- Description of the task
Each record that follows should be duplicated exactly, except for its pictures.

- Data
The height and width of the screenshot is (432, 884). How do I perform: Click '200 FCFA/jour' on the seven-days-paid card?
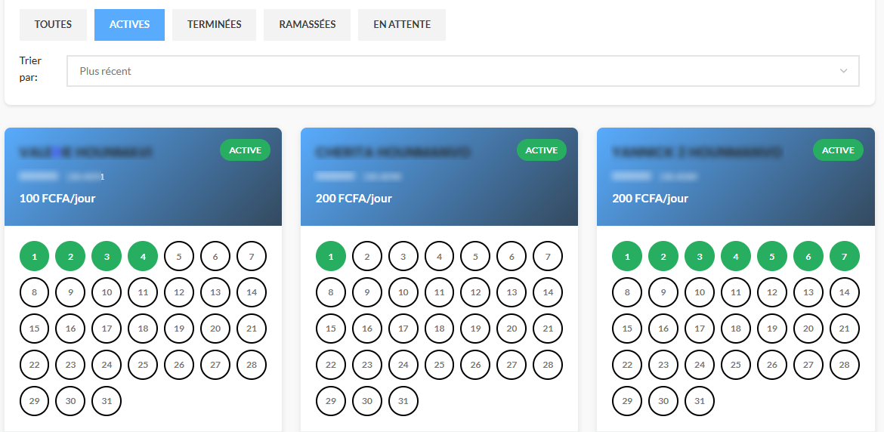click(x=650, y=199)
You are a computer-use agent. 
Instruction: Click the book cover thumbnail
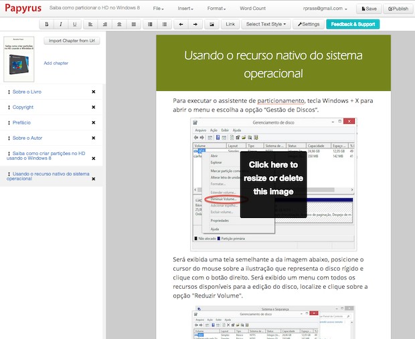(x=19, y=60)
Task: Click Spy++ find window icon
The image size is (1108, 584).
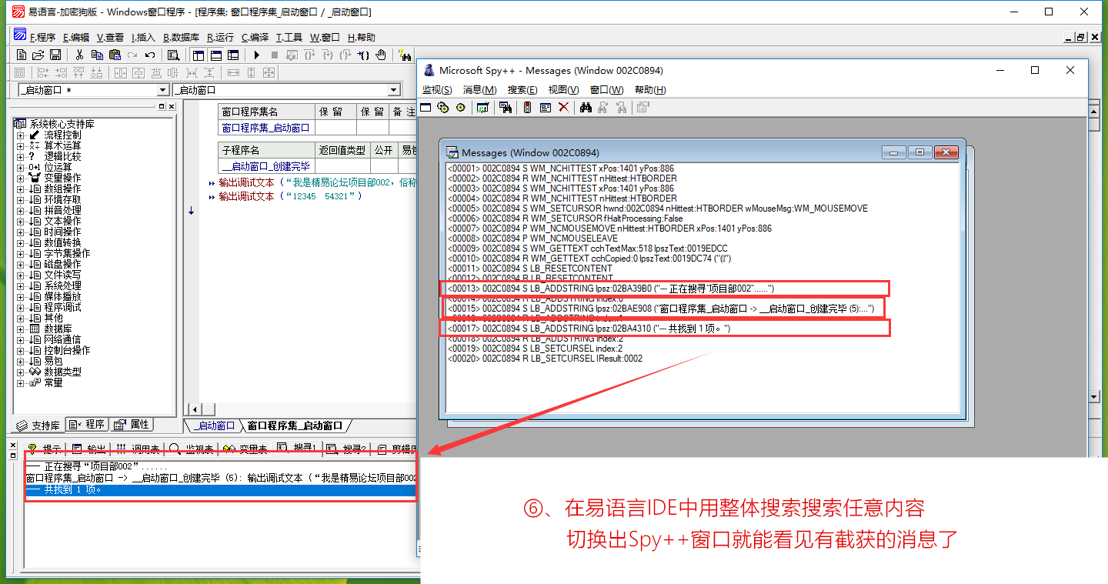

- Response
The height and width of the screenshot is (432, 884). How do I perform: Click '200 FCFA/jour' on the seven-days-paid card?
click(x=650, y=199)
You are a computer-use agent. 
Instruction: Click the book cover thumbnail
(x=19, y=60)
Task: Click Spy++ find window icon
The image size is (1108, 584).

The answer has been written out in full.